== SUPPLIED RECORDS ==
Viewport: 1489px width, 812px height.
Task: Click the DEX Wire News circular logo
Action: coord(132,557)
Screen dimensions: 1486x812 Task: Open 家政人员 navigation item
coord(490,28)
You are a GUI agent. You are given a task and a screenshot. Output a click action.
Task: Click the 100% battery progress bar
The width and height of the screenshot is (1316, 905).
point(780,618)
===
== SUPPLIED RECORDS ==
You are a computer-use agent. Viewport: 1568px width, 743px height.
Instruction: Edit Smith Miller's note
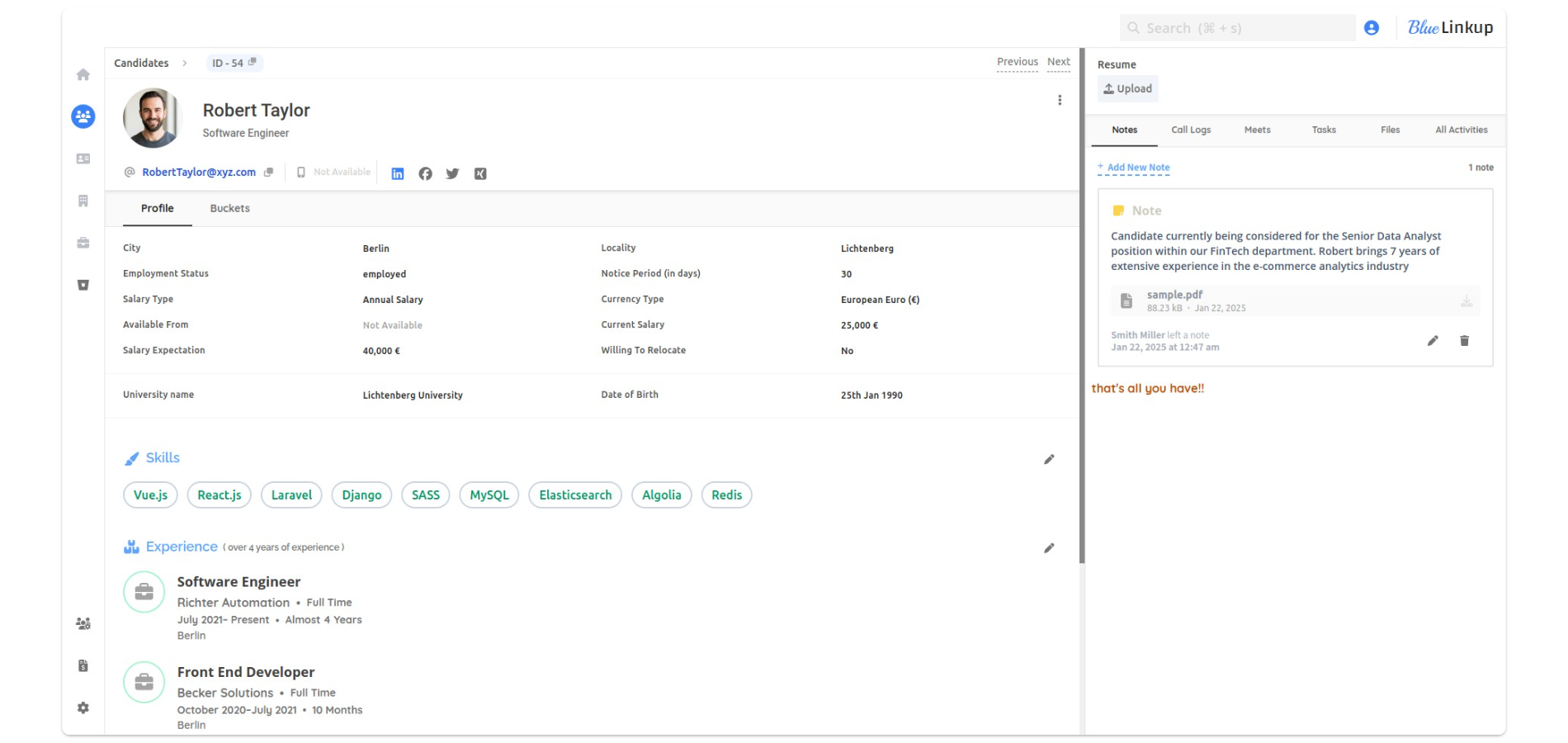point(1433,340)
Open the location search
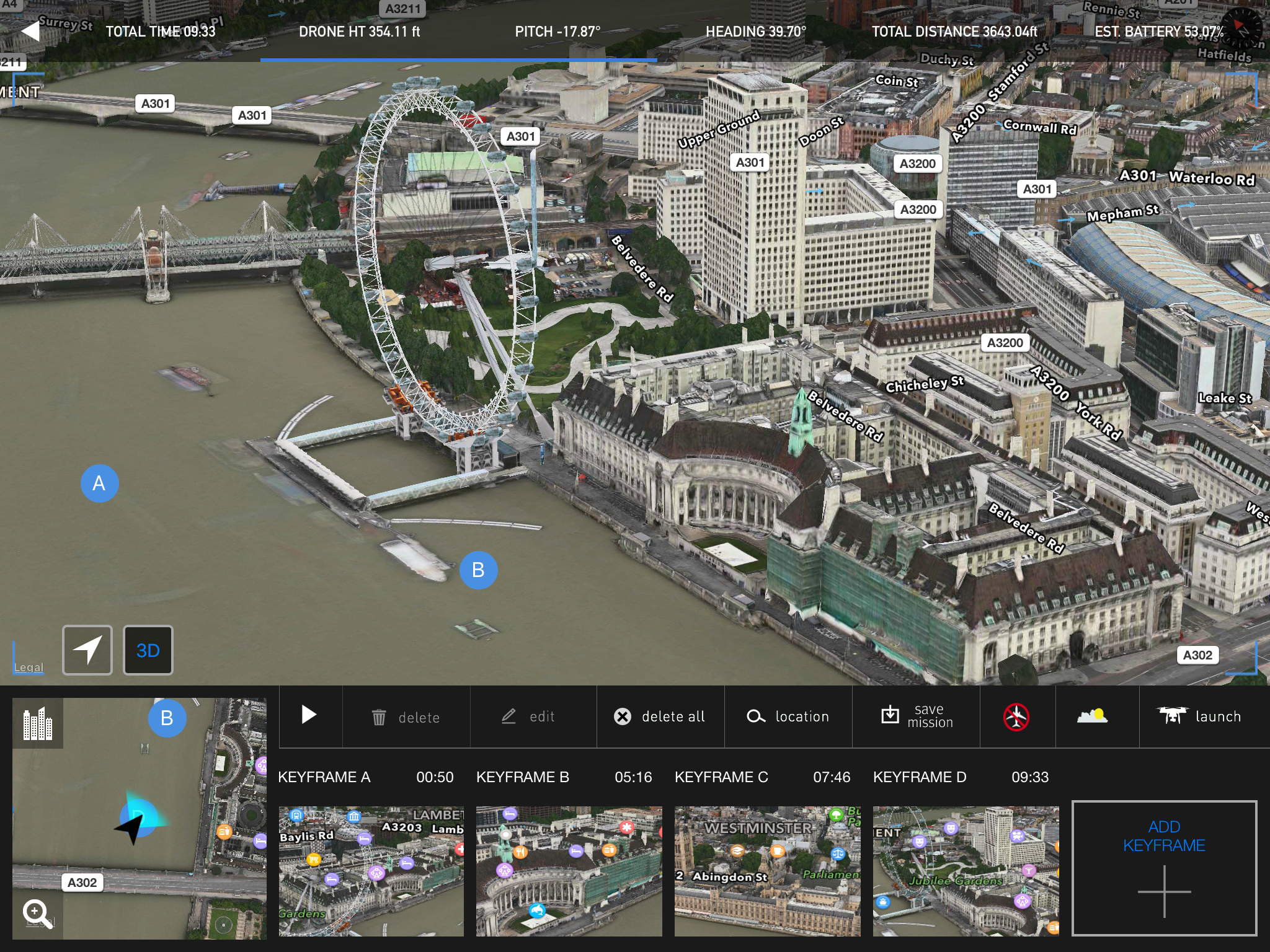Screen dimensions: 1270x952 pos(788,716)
===
== SUPPLIED RECORDS ==
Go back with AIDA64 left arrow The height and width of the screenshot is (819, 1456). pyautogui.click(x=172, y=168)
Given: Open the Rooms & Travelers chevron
===
### THE TASK
Anywhere the listing shows the word "agent", copy the full line.

### FINISHED TASK
You are a GUI agent. You are given a task and a screenshot. Output a click action.
You are a computer-use agent. Viewport: 1568px width, 743px height.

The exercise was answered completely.